This past week I watched the Sundance Channel’s broadcast of the documentary “Waterlife.” Waterlife examines how 21st Century society affects the creatures that call the waters of the Great Lakes home. Before watching this movie, I never knew that it takes water 350 years to travel from Lake Superior to the St. Lawrence River. 350 years! Neither the U.S. nor Canada were formed as nations when the water that now flows past Quebec City up to the Gulf of St. Lawrence began its journey at the edge of Lake Superior. That fact just amazes me.

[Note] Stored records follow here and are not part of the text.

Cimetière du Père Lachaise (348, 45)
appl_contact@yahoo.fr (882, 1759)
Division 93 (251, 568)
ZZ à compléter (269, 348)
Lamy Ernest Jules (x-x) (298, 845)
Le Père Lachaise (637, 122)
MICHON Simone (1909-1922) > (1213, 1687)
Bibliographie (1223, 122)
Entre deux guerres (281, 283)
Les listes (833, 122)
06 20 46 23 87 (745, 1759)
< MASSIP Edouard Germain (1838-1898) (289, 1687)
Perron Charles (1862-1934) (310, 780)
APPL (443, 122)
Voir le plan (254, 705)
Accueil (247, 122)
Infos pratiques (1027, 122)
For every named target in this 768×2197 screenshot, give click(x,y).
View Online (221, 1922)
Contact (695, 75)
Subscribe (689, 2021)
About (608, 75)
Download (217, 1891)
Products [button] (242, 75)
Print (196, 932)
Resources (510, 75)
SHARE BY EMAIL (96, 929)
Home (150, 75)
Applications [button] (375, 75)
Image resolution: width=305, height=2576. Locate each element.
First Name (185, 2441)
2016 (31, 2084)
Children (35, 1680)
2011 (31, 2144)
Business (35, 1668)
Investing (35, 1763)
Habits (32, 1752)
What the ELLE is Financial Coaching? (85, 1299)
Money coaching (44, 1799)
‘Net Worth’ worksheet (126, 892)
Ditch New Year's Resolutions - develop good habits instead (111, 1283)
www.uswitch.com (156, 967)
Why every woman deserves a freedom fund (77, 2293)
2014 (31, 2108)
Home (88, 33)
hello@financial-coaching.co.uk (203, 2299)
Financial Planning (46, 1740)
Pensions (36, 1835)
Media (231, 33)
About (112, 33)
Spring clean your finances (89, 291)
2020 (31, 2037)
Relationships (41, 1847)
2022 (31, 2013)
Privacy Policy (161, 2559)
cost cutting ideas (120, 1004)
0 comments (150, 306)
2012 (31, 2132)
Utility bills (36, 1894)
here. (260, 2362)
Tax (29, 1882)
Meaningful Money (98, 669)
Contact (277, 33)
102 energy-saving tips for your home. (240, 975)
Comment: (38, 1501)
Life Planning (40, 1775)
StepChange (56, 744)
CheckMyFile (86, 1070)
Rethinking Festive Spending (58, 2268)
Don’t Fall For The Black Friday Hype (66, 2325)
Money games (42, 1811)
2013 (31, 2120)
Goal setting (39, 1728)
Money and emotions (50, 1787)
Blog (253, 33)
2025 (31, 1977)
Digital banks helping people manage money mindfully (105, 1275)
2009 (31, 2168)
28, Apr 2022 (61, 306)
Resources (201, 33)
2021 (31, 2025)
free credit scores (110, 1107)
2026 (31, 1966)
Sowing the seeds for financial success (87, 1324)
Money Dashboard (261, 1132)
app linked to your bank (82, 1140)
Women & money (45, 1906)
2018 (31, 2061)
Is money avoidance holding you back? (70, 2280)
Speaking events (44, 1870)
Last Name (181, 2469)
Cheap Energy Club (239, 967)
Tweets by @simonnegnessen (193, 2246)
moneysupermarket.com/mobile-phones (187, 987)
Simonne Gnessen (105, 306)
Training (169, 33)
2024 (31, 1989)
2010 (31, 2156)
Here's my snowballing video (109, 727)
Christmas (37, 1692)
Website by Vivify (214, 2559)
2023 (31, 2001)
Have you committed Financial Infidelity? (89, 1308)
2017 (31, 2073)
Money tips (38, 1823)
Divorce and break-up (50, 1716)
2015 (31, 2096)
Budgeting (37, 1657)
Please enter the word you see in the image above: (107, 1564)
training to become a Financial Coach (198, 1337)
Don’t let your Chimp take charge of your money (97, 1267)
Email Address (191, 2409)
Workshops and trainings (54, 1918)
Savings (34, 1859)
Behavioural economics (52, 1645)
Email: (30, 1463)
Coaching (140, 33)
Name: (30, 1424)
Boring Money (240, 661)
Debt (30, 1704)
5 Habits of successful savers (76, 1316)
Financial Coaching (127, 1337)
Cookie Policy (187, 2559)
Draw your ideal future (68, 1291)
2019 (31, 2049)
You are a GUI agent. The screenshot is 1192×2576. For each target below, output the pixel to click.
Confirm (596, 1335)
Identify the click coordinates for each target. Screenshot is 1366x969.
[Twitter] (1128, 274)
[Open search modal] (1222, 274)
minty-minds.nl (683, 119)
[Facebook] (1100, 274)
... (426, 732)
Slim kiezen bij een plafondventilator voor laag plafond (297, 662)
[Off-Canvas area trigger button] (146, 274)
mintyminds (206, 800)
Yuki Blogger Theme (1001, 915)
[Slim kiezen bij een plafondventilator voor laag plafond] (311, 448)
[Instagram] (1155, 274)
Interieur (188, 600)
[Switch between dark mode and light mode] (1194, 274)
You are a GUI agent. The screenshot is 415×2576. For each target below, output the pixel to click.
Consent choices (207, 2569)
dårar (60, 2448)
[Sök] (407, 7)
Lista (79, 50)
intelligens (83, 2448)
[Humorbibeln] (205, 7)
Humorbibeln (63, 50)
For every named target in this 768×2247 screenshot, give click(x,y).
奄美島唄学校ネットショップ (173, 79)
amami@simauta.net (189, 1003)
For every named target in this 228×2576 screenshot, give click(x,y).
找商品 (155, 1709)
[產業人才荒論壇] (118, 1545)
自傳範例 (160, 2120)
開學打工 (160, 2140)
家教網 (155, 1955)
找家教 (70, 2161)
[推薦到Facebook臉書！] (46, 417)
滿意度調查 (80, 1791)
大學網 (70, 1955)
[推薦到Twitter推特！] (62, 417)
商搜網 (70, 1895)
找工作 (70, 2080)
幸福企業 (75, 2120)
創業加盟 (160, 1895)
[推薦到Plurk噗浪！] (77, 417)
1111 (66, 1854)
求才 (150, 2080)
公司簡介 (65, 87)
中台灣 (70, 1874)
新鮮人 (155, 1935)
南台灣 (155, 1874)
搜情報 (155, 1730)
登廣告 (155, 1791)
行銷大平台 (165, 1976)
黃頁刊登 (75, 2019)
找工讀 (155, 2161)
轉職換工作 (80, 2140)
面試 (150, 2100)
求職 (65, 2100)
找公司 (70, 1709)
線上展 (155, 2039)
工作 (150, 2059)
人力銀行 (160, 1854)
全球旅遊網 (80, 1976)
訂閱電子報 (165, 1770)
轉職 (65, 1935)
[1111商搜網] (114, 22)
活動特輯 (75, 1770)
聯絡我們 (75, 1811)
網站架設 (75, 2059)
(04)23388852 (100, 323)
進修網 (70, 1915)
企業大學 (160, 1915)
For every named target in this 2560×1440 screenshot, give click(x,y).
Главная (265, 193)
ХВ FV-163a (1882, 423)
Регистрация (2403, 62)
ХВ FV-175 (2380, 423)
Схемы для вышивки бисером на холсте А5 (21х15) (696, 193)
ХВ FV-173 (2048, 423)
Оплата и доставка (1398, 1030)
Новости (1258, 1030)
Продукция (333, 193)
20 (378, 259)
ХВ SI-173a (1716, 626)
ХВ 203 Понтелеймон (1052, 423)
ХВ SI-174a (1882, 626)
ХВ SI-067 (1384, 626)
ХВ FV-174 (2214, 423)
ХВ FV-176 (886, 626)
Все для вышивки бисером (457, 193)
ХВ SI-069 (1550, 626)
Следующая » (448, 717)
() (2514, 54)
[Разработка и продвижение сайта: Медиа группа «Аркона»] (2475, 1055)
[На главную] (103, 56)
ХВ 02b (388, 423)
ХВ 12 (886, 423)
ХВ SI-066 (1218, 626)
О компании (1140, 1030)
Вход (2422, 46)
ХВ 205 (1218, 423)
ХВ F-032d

I had also never heard of the Great Law. The Great Law, originated by the Iroquois Confederacy, holds that humans must live and work sustainably in such a matter as to beneficially impact seven generations into the future. With the Great Law in mind, we as a whole haven’t been good stewards of the Great Lakes, until recently, have we? The water that began its journey in Lake Superior a couple hundred years ago and just reaching me now on the shores of Lake Ontario has quite a story to tell. I wish more people would take the time to watch “Waterlife”; perhaps then awareness of and concern for the health of this precious fresh water resource would grow.
Of course, the Great Law applies to every aspect of our lives, to how we preserve all our resources for future generations. Can’t we stop being so selfish and myopic? Conservation and sustainability are important keys to a healthy planet and the future of the human race. If we use everything up now, what will we leave behind for the survival of our children and grandchildren?